Hace poco más de una semana, en Barcelona, una chica de catorce años estuvo a punto de diñarla por hacerse una foto molona. Con esa intención, se subió a la azotea de un edificio de ocho pisos dispuesta a colgarse de una viga que sobresalía de la fachada, momento en el que un amigo le haría la ansiada instantánea, que luego ella colgaría en su Instagram. La pobre llegó a colgarse de la viga, pero luego se quedó sufriendo un ataque de pánico en una estrecha cornisa, a una altura de cuarenta metros. Tuvieron que intervenir las fuerzas del orden para levantarla a pulso y devolverla a la azotea y a la posibilidad de seguir viviendo. Nada más lejos de mi intención que ejercer de carcamal sentencioso con una adolescente, pero no me negarán que es curioso que la obsesión por retratarse se esté extendiendo de manera tan amplia y peligrosa. Y la cría en cuestión ha tenido suerte.

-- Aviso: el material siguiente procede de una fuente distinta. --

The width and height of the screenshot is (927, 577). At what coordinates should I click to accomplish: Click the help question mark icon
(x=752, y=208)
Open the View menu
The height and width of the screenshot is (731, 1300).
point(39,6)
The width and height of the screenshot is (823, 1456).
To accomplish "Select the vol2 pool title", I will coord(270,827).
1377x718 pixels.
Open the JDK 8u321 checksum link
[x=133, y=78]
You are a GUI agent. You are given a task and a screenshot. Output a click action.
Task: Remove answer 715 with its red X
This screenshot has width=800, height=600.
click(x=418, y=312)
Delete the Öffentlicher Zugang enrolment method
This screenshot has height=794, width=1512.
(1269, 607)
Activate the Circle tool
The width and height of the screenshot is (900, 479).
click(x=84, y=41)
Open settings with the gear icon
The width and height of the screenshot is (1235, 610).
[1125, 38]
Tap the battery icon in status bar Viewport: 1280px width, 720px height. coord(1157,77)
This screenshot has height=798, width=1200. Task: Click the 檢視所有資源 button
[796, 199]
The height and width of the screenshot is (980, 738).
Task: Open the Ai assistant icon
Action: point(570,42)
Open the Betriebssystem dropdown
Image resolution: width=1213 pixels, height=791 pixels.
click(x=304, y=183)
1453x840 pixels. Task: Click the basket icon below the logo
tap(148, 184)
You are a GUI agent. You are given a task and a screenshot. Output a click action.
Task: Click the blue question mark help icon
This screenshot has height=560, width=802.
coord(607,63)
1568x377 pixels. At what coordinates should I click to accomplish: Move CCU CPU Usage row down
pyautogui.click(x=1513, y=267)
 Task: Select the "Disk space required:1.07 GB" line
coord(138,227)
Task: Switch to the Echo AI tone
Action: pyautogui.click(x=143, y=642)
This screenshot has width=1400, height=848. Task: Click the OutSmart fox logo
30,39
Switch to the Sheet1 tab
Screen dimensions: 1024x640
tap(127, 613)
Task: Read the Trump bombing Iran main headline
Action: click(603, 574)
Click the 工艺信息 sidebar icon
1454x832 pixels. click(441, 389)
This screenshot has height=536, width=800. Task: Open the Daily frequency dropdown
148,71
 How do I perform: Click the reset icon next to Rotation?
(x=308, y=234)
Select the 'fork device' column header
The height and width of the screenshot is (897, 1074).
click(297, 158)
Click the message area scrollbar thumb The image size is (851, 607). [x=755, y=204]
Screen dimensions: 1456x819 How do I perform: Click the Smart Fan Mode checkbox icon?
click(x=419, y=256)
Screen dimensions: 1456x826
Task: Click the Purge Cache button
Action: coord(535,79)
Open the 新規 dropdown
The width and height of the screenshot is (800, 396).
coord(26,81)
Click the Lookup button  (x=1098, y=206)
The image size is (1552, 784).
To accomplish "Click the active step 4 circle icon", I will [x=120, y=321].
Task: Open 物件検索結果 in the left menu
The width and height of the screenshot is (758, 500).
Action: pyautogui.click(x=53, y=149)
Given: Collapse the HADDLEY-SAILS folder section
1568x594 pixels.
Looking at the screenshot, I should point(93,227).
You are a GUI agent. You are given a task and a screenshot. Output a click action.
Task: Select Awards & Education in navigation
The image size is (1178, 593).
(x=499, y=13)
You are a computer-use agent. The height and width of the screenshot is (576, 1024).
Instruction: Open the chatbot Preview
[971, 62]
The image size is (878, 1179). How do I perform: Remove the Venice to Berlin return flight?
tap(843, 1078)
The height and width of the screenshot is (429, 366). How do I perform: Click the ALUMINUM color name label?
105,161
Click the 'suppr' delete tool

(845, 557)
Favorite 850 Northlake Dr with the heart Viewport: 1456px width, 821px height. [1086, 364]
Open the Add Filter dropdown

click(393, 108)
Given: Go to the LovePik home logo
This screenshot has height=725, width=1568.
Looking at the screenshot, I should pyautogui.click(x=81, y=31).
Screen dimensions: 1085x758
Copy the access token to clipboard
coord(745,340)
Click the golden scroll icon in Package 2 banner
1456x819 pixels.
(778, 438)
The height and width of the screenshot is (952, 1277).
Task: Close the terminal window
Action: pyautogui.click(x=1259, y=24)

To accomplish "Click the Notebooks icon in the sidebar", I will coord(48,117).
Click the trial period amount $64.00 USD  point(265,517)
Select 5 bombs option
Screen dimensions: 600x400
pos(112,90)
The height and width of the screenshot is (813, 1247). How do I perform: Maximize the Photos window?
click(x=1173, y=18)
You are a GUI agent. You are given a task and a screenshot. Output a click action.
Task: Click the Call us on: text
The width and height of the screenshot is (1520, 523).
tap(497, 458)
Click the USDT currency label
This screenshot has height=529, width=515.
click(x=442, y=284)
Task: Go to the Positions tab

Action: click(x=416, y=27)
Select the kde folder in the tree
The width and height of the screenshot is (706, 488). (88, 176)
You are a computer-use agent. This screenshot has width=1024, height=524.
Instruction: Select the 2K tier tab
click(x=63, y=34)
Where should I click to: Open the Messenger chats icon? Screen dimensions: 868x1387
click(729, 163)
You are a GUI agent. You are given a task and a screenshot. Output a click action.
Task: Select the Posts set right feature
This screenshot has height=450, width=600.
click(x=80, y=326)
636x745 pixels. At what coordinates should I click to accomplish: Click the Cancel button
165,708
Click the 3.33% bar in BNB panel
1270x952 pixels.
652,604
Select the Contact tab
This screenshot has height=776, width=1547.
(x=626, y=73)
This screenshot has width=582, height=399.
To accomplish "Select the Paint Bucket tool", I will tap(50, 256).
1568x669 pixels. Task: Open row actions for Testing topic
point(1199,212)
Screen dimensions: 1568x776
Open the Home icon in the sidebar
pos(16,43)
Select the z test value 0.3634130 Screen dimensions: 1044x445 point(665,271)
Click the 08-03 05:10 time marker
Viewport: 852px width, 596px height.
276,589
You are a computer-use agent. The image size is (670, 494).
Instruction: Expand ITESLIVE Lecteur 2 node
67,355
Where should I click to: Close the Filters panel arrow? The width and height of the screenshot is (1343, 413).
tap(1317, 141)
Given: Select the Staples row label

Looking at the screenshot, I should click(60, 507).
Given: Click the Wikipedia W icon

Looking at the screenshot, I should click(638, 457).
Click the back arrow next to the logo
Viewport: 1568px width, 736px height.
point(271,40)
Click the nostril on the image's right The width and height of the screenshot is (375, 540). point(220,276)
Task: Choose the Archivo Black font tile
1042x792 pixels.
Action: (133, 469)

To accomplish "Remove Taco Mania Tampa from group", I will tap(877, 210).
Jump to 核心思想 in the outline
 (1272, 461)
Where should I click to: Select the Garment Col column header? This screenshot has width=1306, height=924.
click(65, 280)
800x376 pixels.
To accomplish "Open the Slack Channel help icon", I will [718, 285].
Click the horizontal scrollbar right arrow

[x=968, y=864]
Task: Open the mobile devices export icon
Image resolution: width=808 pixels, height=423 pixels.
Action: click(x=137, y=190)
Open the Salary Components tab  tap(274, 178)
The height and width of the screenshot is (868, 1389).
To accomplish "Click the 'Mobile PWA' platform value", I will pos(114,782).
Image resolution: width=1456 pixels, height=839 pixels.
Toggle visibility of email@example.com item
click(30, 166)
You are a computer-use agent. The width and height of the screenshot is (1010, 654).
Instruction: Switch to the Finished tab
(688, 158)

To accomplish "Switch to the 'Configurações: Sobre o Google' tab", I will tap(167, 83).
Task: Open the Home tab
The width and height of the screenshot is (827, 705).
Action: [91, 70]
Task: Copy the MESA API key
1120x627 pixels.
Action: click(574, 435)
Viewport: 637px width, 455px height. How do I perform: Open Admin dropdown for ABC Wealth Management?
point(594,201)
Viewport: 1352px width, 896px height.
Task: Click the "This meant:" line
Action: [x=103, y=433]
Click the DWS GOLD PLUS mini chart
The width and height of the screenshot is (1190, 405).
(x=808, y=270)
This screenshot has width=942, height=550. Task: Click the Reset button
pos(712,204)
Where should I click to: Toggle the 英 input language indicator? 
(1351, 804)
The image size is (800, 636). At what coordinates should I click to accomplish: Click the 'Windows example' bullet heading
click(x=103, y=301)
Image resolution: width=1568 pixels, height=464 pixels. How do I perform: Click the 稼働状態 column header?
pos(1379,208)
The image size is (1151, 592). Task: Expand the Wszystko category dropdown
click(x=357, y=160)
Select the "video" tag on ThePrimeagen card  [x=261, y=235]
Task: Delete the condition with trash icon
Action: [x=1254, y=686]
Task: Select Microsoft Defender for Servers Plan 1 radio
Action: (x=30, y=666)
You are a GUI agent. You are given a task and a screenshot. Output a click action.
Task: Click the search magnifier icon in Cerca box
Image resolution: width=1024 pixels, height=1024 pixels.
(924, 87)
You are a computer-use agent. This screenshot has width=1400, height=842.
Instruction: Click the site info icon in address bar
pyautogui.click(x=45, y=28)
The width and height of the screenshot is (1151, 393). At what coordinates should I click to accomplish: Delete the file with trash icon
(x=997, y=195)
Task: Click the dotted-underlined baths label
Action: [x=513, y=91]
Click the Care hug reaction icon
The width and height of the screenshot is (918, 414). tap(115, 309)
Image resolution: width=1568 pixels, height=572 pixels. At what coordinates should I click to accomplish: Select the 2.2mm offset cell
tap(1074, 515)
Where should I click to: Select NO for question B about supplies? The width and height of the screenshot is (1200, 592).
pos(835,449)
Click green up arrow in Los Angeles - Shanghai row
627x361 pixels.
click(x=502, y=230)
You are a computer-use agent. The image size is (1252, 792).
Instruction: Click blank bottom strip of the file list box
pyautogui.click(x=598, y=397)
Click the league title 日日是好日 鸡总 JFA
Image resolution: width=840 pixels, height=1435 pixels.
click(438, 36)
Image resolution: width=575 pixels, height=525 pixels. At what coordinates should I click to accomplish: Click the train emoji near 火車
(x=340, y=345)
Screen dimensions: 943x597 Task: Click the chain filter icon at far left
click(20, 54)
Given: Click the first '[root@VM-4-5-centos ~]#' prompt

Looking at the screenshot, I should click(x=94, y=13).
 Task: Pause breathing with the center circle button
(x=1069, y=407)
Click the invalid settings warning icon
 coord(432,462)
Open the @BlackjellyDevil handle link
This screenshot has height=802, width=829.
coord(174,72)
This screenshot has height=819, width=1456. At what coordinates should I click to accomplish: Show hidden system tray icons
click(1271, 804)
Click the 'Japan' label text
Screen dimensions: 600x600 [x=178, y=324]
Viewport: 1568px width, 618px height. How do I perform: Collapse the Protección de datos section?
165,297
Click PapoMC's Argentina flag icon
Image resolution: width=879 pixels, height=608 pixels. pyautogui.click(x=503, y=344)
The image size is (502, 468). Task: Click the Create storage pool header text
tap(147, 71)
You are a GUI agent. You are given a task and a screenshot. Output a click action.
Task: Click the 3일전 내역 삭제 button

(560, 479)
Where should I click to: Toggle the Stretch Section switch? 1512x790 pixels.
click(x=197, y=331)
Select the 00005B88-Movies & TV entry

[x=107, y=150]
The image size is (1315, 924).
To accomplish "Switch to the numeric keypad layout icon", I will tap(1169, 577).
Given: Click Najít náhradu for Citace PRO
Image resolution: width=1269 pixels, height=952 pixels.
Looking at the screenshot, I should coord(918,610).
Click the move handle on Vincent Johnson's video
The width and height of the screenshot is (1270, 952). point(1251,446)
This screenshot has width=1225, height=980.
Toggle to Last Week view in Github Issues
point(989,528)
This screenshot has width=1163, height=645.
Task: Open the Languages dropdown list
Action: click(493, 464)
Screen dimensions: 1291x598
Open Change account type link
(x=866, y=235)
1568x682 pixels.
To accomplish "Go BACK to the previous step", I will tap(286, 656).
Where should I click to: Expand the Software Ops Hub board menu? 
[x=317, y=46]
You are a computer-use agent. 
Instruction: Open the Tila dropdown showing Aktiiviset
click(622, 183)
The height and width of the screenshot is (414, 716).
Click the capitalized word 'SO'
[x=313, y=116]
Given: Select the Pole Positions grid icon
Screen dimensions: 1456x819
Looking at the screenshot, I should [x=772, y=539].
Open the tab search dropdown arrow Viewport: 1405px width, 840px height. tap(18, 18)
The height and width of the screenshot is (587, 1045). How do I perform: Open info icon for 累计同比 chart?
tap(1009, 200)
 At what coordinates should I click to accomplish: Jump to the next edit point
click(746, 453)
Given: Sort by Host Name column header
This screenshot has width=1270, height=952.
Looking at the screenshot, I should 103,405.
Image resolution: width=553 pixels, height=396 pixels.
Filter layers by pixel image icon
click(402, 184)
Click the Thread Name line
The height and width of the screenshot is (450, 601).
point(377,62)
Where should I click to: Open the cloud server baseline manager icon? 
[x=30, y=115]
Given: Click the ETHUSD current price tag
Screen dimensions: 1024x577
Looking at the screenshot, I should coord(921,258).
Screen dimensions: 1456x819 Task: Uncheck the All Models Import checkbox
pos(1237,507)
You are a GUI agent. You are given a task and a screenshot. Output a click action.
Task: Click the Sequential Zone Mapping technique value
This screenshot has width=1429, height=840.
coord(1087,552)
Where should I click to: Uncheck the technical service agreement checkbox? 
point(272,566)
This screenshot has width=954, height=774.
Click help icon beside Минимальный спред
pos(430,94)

No podemos decir lo mismo del joven malayo que, disfrazado de Spiderman, cayó al vacío desde la azotea de un edificio de Taiwan. Ni de la mujer rusa que se hizo un selfie en la bañera que resultó ser el último de su vida, pues se electrocutó porque tenía el móvil enchufado. En 2015 murió más gente en el mundo haciéndose selfies que por ataques de tiburón. El sector extremo de la fotografía amateur se va radicalizando, y cada vez se muestra más exigente consigo mismo. Que suban fotos de gatitos y perretes los pusilánimes aburguesados, parecen pensar esos radicales, nosotros, si no nos jugamos el pellejo, no le vemos la gracia al asunto. Creo que nos encontramos ante la fase más desquiciada de la obsesión humana por registrarlo todo, como si ya a nadie le bastase con la memoria para recordar las cosas.
Lo importante es que se fijen en ti, destaques sobre la competencia y dejes de ser un rostro en la multitud
Los Kinks grabaron a finales de los años 60 una canción titulada People take pictures of each other (La gente se hace fotos mutuamente) que constituía una reflexión muy triste --y típica de su líder, el gran Ray Davies-- sobre la manía de los humanos de inmortalizar cada momento de su existencia, just to prove that they loved one another, just to prove that they really existed (solo para demostrar que se querían, solo para demostrar que realmente existieron), y acababa con el ruego del cantante ante la sobredosis de fotos: Don't show me no more, please (No me enseñes más, por favor).
La popularización de la fotografía fue el primer paso hacia la electrocución en la bañera. Los que ya tenemos una edad aún recordamos con horror cuando se puso de moda montar sesiones de diapositivas que duraban horas y que solían mostrar la alegría (ajena) del viaje a personas a las que se la sudaba ese viaje y, en muchas ocasiones, sus protagonistas. El tomavistas viejuno cedió su lugar al vídeo y el vídeo a lo digital. Había que registrarlo todo: lo que no se fotografía ni se graba no existe, es como si nunca hubiera sucedido. Y el género estaba obligado a evolucionar. ¿Quién quiere ver a una pareja de pantuflistas abrazados en una góndola veneciana o haciendo como que sostienen la torre de Pisa? Con semejantes birrias no llegas a ninguna parte en Instagram. Si eres famosilla, no te olvides de enseñar el culo con cierta frecuencia, o bajará tu número de followers. Y si no te conoce ni tu padre, pues ya sabes, o te caes de una azotea o te electrocutas en la bañera. Lo importante es que se fijen en ti, destaques sobre la competencia y dejes de ser un rostro en la multitud.